The amount of FSA funding paid for by IFAs will fall by 8% to £40.2m in the upcoming financial year.
In its regulatory fees and levies proposals, out today, new minimum fees of £1,000 will also benefit those firms that only pay the minimum, with their costs down by 45%. However, just 4% of IFA firms currently pay the minimum fee.
The FSA also proposes cutting the amount advisers in the A.13 fee-block are charged.
The A.13 fee block, which covers mainly IFA firms, will account for 8.8% of the FSA's total funding in 2010/11, compared to 10.5% in the current financial year.
The firm types hit hardest include A.18 - home finance and mortgage brokers - which will see total fees increase by 33% to £14.4m.
Deposit takers in block A.1 will see fees rise 12% to £130.7m.

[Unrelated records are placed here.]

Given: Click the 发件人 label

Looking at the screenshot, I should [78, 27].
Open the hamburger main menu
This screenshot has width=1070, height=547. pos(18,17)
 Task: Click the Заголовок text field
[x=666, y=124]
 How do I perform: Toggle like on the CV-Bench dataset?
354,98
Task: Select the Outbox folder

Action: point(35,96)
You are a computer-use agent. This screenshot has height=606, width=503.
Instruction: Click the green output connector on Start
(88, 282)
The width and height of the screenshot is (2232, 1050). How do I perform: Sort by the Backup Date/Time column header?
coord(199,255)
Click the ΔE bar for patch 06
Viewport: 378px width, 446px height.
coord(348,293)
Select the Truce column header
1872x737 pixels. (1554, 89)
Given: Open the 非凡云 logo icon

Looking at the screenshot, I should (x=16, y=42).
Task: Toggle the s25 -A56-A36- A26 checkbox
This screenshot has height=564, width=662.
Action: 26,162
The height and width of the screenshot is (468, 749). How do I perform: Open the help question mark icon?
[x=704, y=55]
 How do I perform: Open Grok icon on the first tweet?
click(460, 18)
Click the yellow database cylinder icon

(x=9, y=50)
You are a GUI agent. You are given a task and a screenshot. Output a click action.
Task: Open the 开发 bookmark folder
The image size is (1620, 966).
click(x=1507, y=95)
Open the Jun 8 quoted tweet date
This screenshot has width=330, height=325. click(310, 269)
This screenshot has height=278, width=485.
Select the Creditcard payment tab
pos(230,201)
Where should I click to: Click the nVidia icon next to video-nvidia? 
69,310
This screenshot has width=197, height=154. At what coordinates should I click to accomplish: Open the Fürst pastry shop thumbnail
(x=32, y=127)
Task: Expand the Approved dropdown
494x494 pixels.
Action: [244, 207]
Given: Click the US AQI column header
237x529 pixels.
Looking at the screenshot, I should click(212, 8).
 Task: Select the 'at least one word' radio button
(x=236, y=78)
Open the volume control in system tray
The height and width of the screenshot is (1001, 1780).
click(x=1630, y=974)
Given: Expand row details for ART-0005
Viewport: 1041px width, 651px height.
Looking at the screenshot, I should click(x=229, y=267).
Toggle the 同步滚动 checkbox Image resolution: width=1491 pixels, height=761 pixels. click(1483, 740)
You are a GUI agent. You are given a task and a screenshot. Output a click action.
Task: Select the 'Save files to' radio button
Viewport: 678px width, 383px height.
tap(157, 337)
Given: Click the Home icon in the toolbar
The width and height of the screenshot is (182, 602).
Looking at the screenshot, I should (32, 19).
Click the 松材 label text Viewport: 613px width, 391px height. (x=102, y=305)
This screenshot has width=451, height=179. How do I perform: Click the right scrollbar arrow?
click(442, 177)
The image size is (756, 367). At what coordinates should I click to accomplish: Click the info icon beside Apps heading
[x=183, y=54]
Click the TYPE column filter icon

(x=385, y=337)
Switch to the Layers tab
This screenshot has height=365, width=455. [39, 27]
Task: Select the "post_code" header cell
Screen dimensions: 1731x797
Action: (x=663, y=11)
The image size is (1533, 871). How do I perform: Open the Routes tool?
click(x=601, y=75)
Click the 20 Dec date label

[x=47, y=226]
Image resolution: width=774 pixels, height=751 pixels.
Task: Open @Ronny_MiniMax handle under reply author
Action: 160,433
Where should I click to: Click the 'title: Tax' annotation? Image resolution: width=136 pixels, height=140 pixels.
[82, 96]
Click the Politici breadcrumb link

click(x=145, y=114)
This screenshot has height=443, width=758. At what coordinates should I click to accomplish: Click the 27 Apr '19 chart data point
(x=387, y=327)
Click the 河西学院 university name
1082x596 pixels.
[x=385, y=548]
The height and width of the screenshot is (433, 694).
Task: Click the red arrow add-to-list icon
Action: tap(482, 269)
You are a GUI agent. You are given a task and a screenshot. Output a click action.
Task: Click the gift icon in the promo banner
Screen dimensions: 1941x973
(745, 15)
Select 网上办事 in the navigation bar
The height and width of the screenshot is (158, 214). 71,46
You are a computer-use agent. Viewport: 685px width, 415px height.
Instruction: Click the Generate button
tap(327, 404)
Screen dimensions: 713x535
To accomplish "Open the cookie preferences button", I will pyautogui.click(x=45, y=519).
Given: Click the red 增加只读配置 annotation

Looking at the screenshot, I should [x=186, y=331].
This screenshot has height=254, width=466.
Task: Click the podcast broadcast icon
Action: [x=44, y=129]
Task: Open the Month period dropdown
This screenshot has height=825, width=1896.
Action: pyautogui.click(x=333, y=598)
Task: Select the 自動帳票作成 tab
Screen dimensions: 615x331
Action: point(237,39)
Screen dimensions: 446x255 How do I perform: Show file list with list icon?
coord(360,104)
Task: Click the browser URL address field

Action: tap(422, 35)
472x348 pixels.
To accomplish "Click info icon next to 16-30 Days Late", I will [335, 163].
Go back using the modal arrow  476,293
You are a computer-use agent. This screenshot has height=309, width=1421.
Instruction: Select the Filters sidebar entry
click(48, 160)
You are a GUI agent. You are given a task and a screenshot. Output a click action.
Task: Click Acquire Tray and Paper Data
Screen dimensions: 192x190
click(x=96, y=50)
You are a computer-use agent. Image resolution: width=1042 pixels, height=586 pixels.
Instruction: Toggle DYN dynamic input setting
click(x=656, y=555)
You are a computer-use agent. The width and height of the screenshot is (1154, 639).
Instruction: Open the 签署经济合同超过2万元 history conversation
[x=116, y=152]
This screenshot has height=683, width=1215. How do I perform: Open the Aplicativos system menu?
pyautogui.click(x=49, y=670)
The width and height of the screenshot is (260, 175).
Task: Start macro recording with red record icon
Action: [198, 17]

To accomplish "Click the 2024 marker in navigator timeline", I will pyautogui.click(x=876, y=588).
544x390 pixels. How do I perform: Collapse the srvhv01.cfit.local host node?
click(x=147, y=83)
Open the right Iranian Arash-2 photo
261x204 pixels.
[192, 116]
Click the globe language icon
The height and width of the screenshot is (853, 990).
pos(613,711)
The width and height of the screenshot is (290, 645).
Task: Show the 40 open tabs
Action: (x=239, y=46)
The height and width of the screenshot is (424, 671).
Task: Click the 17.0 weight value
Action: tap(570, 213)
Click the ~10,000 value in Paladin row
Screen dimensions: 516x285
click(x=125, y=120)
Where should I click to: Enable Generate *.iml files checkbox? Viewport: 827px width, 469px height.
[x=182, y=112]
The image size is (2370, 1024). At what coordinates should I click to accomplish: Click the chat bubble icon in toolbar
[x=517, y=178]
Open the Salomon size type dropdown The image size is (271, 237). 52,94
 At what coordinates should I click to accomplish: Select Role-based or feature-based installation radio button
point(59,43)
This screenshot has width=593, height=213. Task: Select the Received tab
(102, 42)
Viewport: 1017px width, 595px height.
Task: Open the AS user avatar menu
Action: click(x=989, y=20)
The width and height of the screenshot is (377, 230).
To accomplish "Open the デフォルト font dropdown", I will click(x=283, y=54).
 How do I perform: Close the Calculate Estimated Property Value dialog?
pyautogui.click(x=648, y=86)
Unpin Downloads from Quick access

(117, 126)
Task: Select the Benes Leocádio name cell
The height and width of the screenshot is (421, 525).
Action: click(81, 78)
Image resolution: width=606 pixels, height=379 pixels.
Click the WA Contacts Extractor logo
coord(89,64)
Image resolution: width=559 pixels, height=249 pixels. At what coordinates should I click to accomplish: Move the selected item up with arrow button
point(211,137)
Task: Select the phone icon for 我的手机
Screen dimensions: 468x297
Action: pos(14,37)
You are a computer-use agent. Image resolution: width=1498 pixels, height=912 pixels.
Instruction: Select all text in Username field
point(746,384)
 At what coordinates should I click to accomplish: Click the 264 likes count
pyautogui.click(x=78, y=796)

The increase was widely expected after the impact of the financial crisis and the resulting increase in supervision of banks and building societies.
Life insurers will see their levies fall 4% to £30.7m, while general insurance firms will pay 45% more, largely due to the increased costs of supervision following the implementation of Solvency II.
Outgoing FSA chief executive Hector Sants says: "We recognise that any increase in the industry's costs is unwelcome at a time when margins are under pressure in some segments of the industry.
"However, the overall increases are necessary to deliver our new intensive supervisory approach.
"The new fee structure will ensure that the costs are fairly distributed and the increased investment is paid for by those firms who will be subject to the increased scrutiny."